▸ Information given:
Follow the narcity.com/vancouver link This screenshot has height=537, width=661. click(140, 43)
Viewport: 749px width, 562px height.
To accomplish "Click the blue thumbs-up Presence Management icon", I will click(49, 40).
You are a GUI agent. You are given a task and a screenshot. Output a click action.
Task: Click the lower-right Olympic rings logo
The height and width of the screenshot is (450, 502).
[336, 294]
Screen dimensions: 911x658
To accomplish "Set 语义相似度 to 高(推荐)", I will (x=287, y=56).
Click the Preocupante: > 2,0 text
--
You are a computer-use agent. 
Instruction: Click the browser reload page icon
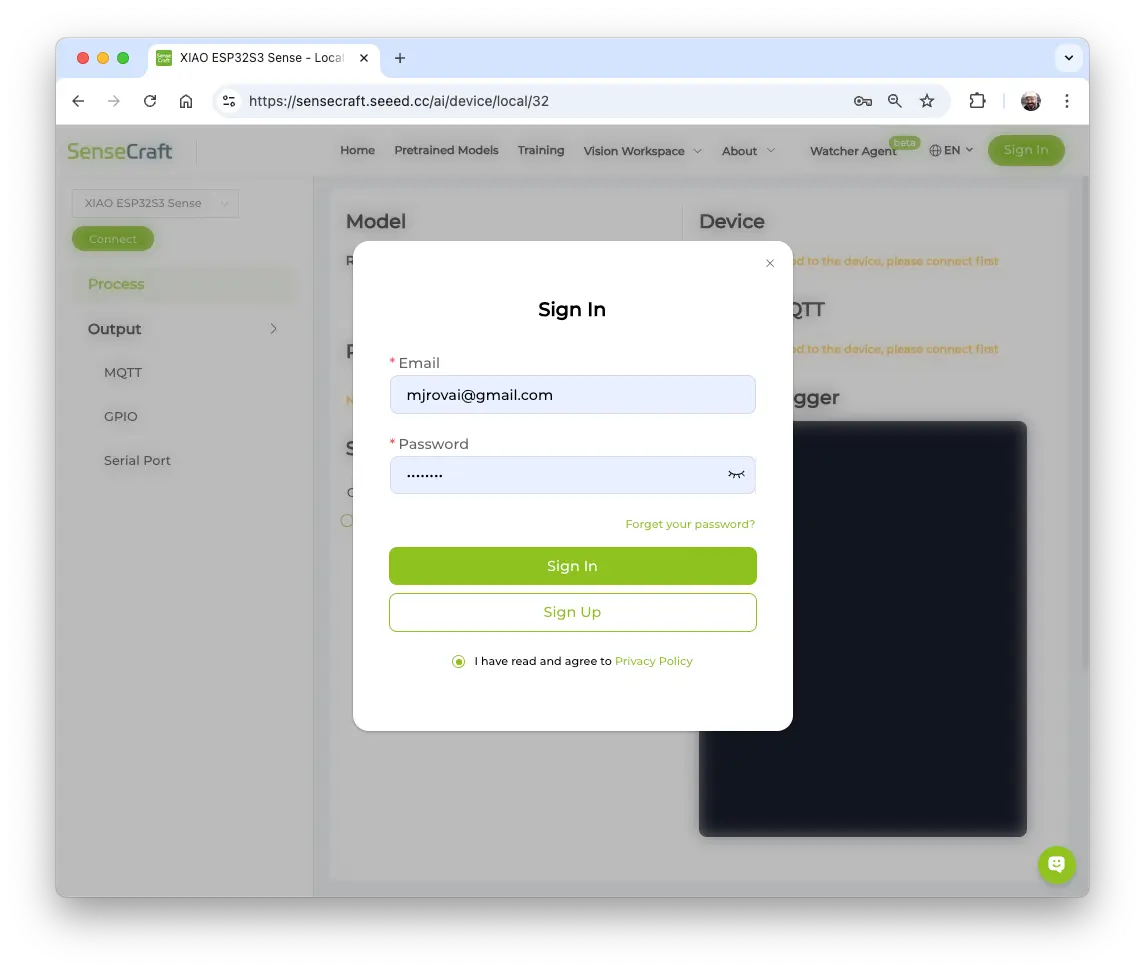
* * *
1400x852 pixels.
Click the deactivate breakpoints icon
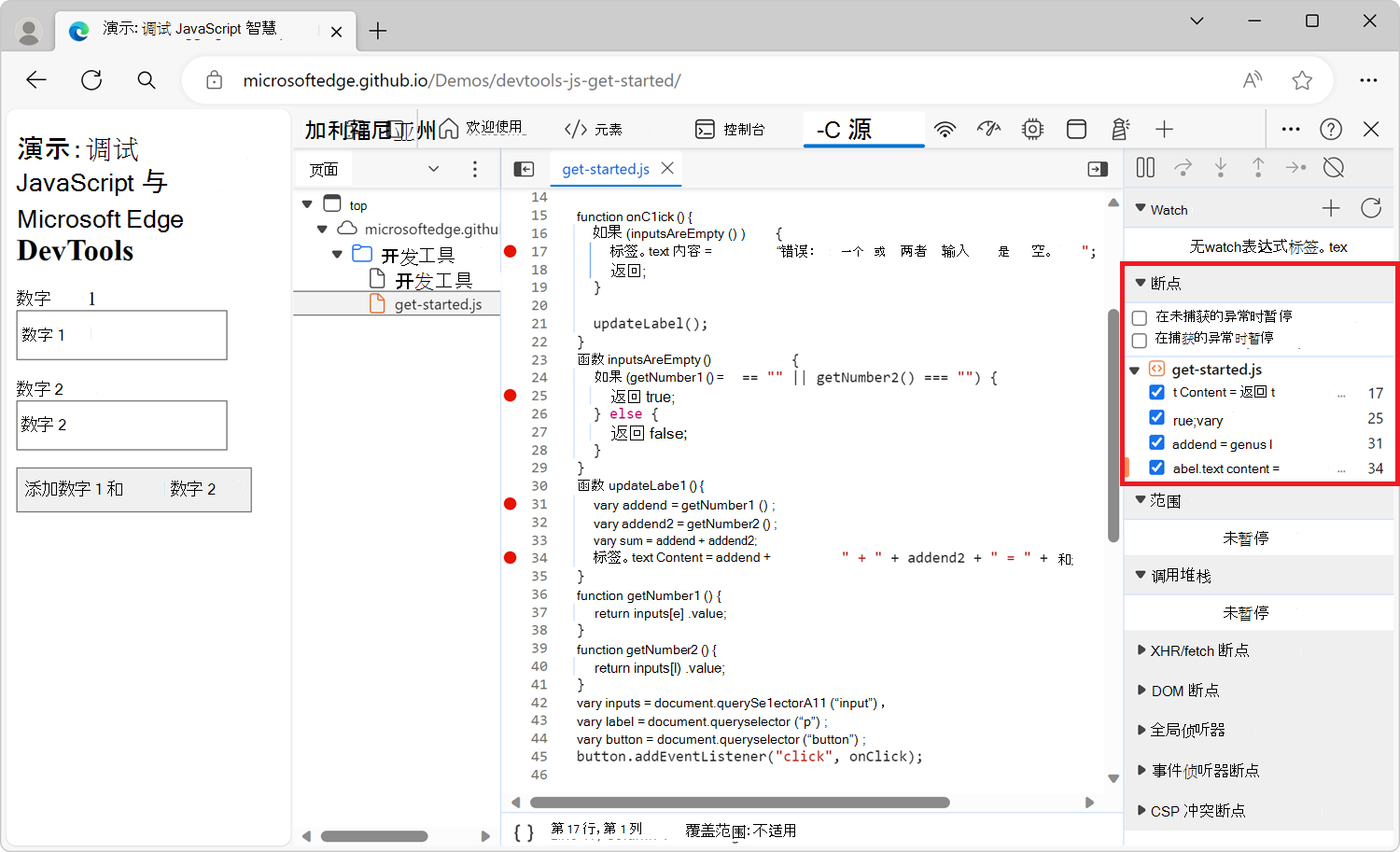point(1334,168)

▸ Instructions for the task: Set down, from the entries above, exactly the lines from the one with "You are a computer-use agent." up to and including the one with "Instruction: Click the", and no other lines.

▸ Answer below:
You are a computer-use agent. 
Instruction: Click the browser reload page icon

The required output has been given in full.